Canada’s rental market is undergoing a notable transformation in 2025, marked by a slowdown in rent growth and increased vacancy rates. This shift is primarily driven by the departure of temporary residents, including international students and workers, due to stricter immigration policies. Additionally, slower population growth and a rise in housing supply have contributed to this trend. While regions like Québec City continue to experience tight rental markets, cities such as Vancouver are seeing a cooldown. This dynamic highlights the complex interplay of demographic, economic, and policy factors shaping Canada’s rental landscape.

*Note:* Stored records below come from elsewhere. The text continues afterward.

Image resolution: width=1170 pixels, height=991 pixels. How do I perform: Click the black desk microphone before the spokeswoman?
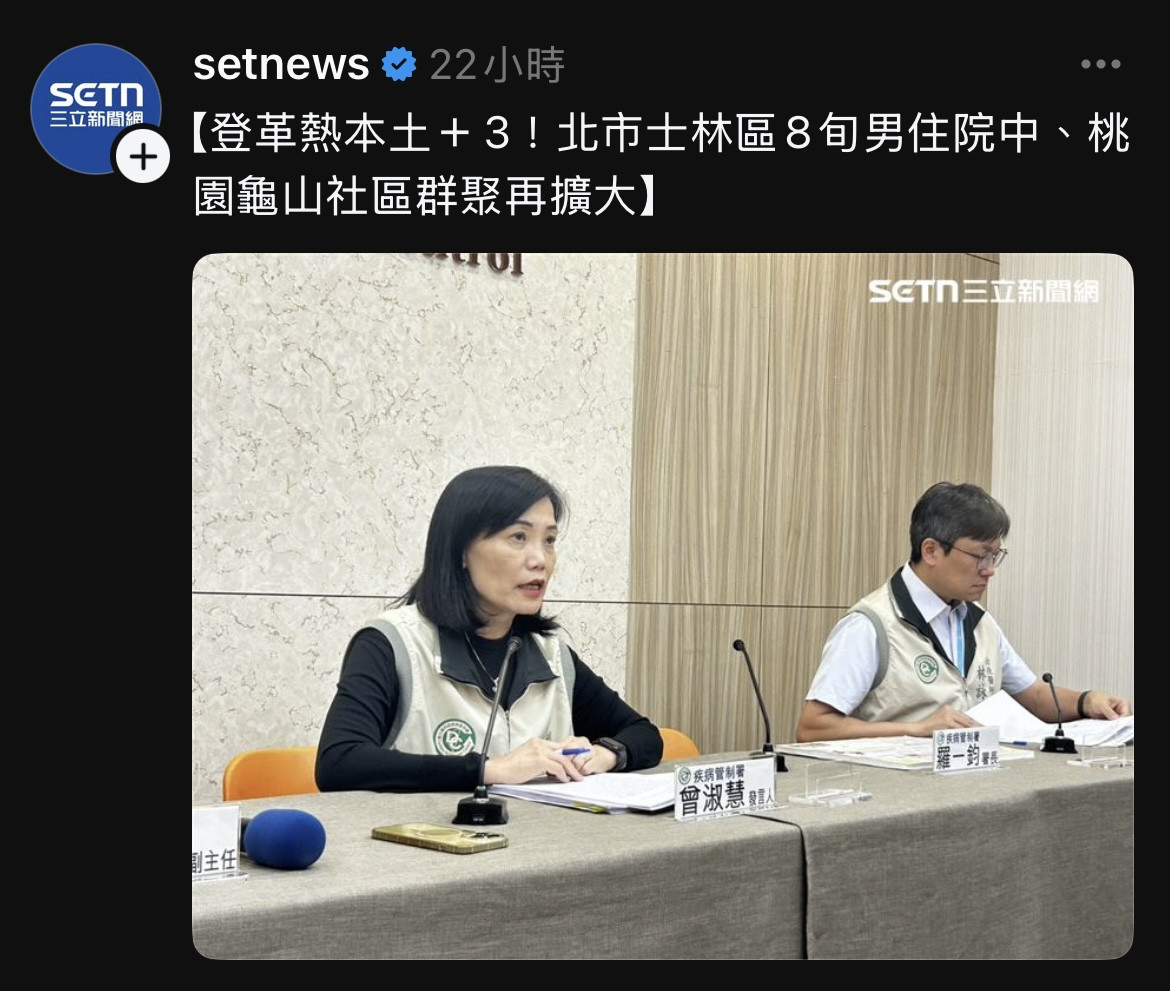coord(487,735)
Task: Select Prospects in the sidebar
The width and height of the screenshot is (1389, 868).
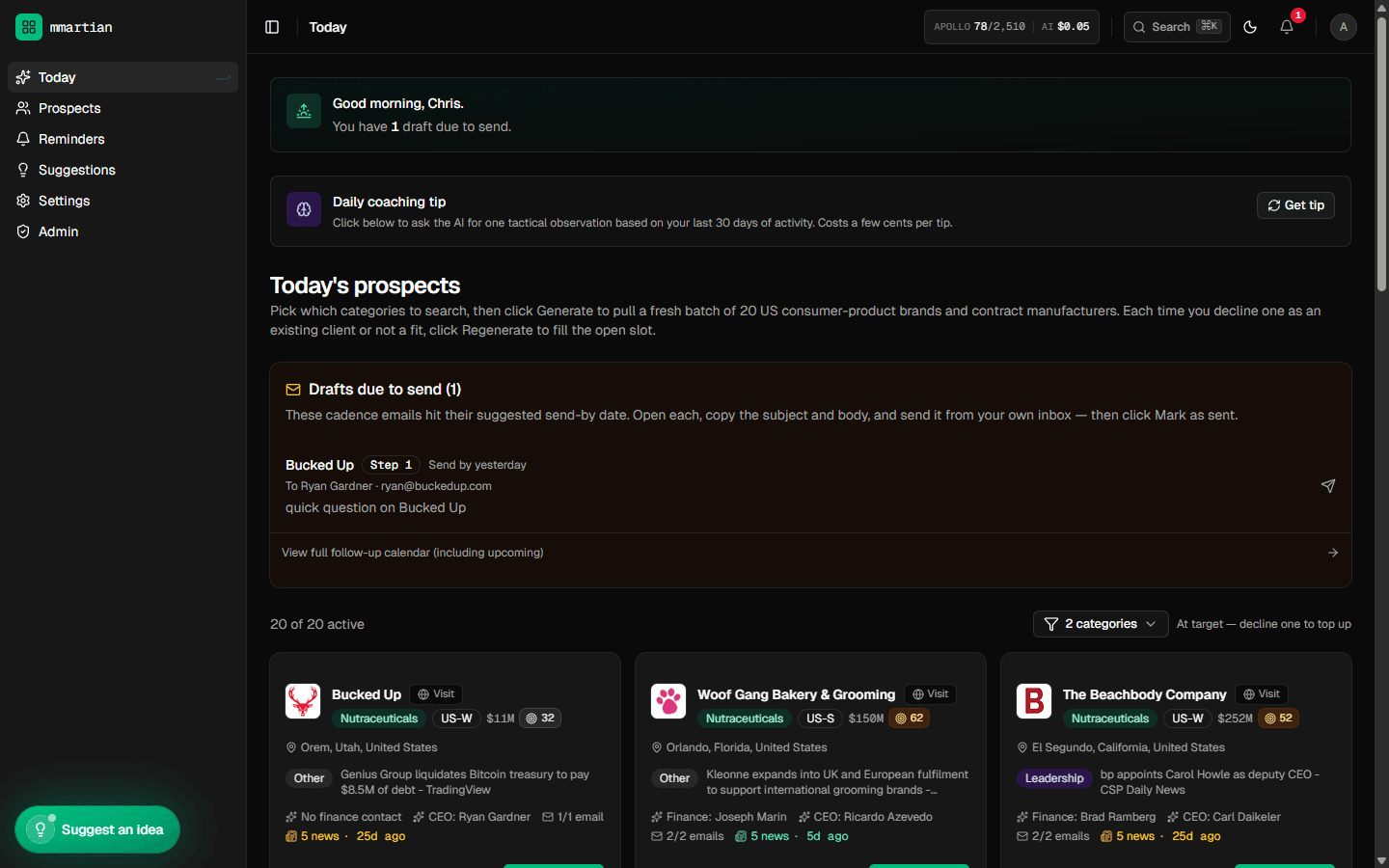Action: tap(68, 108)
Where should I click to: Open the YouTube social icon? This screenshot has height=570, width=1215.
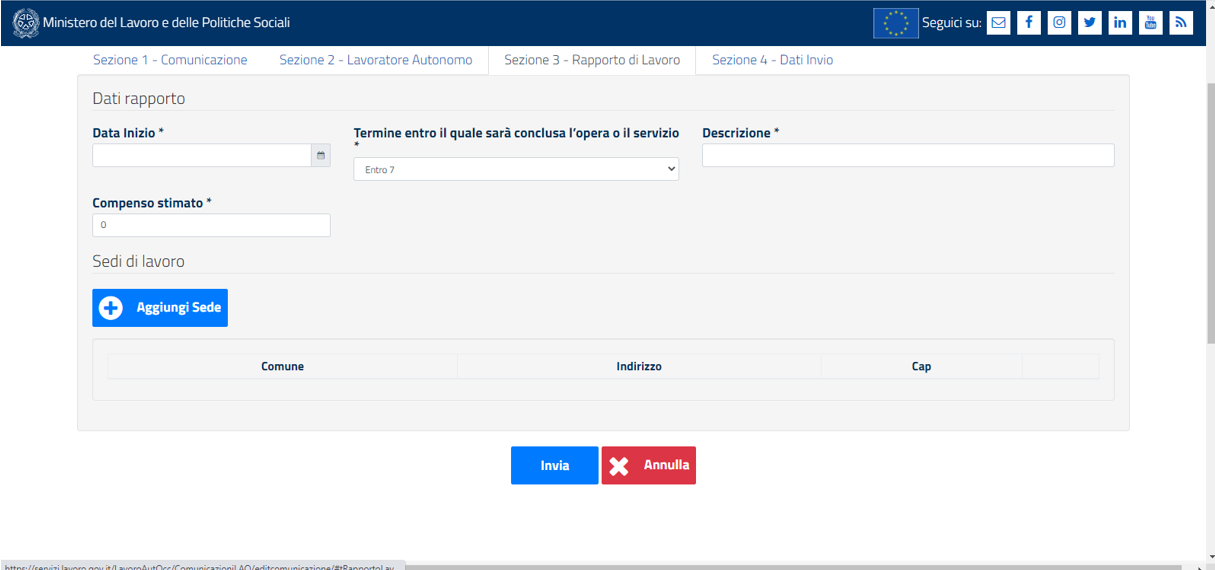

As the market continues to evolve, renters and landlords alike will need to adapt to these changing conditions.

Frequently Asked Questions

What is causing the slowdown in Canada’s rental market?

The slowdown is primarily due to a decline in temporary residents, including international students and workers, as well as slower population growth and increased housing supply.

How are regional variations impacting the rental market?

Regions like Québec City are experiencing tight rental markets with high occupancy rates, while cities such as Vancouver are seeing a cooldown due to reduced demand from international arrivals.

What is the outlook for rent prices in 2025?

Analysts predict that rent growth will continue to slow or remain flat across much of Canada, with some regional variations based on local economic conditions and policy frameworks.

How are stricter immigration policies affecting the rental market?

Stricter immigration policies have led to a reduction in temporary residents, particularly international students and workers, contributing to decreased demand for rental housing and softer rent prices.